Почему он выбрал именно это место, чтобы избавиться от улики, и так было ясно. Прохожих мало, а в то утро, рассказал убийца, так и вовсе никого в радиусе двухсот метров. Ну а по другую сторону Фонтанки мрачнел Летний сад в зимнем своем уборе, по утрам безлюдный совершенно, поэтому никто не мог увидеть, что такое выбрасывает вышедший из автомобиля человек и выбрасывает ли он вообще что-нибудь или просто стоит, созерцая воду. Лишь люди из проезжающих мимо машин могли обратить внимание на спину человека в милицейской форме. Кто-то, наверное, принял его за гаишника, на минуту оторвавшегося от наблюдения за дорогой, другие — за милиционера, а эти появляются где угодно по одним им ведомым причинам, третьи не составили себе труда вообще о чем-нибудь подумать или на что-нибудь обратить внимание. Человек в полушубке неторопливо, под стать подплывающим аквалангистам, встал с банки, достал со дна небольшой трап, закрепил его на борту. Потом стал помогать коллегам выбираться из воды. Наверху, на набережной, вновь оживился человек с видеокамерой. До того он отснял, как убийца показывает место и объясняет свои действия, теперь Пришла пора снимать вторую серию.
У первого водолаза с собой был фонарь в водонепроницаемом боксе, нечто вроде грабель с редкими зубцами, и более ничего. Второй выдернул себя из воды, уцепившись одной рукой за трап, и взметнул над головой другую руку. И помахал пистолетом, который держал за глушитель.
Ермолаев влепил ладонь в спину Виктора — настолько от души, что лейтенант чуть было не перелетел через перила, чтобы занять место свежепойманной улики, но Беляков на это не обратил внимания. За одну секунду он погрузился в какой-то наркотический восторг. А еще ему захотелось запомнить то, что происходит сейчас на Фонтанке, в мельчайших деталях, не упустив ничего. Потому что этот день мог повлиять на всю его дальнейшую служебную жизнь самым замечательным образом.
Оживились не только человек с видеокамерой и Беляков, оживление охватило всех.

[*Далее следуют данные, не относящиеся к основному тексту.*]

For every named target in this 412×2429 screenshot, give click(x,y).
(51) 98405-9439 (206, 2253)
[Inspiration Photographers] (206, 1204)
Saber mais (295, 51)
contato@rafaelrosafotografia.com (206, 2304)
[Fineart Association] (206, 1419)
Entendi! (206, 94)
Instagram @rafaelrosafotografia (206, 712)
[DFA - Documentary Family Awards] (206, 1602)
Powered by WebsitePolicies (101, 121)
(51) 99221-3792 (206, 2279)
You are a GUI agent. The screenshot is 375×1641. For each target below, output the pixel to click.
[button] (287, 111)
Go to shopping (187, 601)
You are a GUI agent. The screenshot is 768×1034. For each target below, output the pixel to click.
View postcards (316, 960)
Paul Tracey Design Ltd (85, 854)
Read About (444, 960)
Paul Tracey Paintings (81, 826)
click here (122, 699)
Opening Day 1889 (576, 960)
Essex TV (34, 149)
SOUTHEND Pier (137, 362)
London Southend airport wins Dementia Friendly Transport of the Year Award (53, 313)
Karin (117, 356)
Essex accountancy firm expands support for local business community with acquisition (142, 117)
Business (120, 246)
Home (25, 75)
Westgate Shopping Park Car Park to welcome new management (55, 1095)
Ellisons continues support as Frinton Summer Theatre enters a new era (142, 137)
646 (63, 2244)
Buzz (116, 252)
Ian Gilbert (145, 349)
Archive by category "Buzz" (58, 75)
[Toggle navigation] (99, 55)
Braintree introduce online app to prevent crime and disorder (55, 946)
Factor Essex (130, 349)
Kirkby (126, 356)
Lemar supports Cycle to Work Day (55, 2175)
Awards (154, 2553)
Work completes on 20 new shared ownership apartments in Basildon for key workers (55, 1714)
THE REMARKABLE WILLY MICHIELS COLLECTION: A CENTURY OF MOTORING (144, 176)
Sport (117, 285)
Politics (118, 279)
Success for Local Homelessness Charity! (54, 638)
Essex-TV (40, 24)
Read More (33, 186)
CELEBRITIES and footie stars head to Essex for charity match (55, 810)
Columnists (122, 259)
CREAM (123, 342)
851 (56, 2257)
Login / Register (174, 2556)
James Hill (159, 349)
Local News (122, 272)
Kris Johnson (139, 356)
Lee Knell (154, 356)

Подошли к перилам, о чем-то горячо заспорив, три опера из убойного отдела с Литейного, даже сержанты с задержанным подались ближе к перилам, чтобы видеть все самим. Из «Волги», стоящей за «уазиком», наружу выбрались подполковник Григориев и полковник из Главка, начальник убойного отдела.
Тут, правда, выяснилось, что никто не подумал заранее о том, как поднимать улику наверх, если ее найдут. Бежать к ближайшему спуску к воде и ждать там катера? Долго и неудобно. Но выручили моряки (или кем они там сами себя считали?). Отпуская шуточки на грани фола насчет сообразительности следственных экспериментаторов (понимали, заразы, что им сегодня все прощается), они кинули стоящим наверху веревку, привязали к оставшемуся в катере концу полиэтиленовый пакет с вложенным в него пистолетом и закричали «вира».
В том, что они выудили брата-близнеца того «бердыша», который нашли в «Ауди» застреленного Марьева, Виктор не сомневался, хотя издали что он мог видеть? Контур оружия и глушитель.
Сомнения отпали, когда пистолет извлекли из пакета и положили на гранитную плиту набережной.
Над ним склонились опера, касаясь друг друга головами. Потом уступили место начальству, чтоб и оно полюбовалось на пролежавший в воде два месяца «бердыш», с которого стекала и расплывалась под ним лужицей бурая жижа.
— Ермолаев! — налюбовавшись на улику, грозным тоном позвал подполковник Григорцев.
— Я! — по-уставному отозвался опер.
— Бери ствол, живо вези на экспертизу, там уже предупреждены и ждут.
— Есть, — браво выпрямился Ермолаев и, прежде чем приступить к выполнению, приник к Виктору и прошептал ему на ухо:
— К вечеру экспертизу сделают, понял? Закупайся, старлей! Встретимся в отделении.
— Ладно, ладно, — пробормотал Виктор и не сдержал счастливой улыбки, которая растягивала его губы. И как-то так получилось, что с этой, чего уж там, глуповатой улыбкой на лице Виктор пересекся взглядом с киллером. Тот заговорщически подмигнул оперу, мол, видишь, мент, не было бы меня, убийцы, — не было бы твоего триумфа, так что скажи спасибо.
— Виктор.
Беляков оглянулся. Сзади стоял их начальник отделения Григорцев.
— Пойдем прогуляемся, пока они собираются.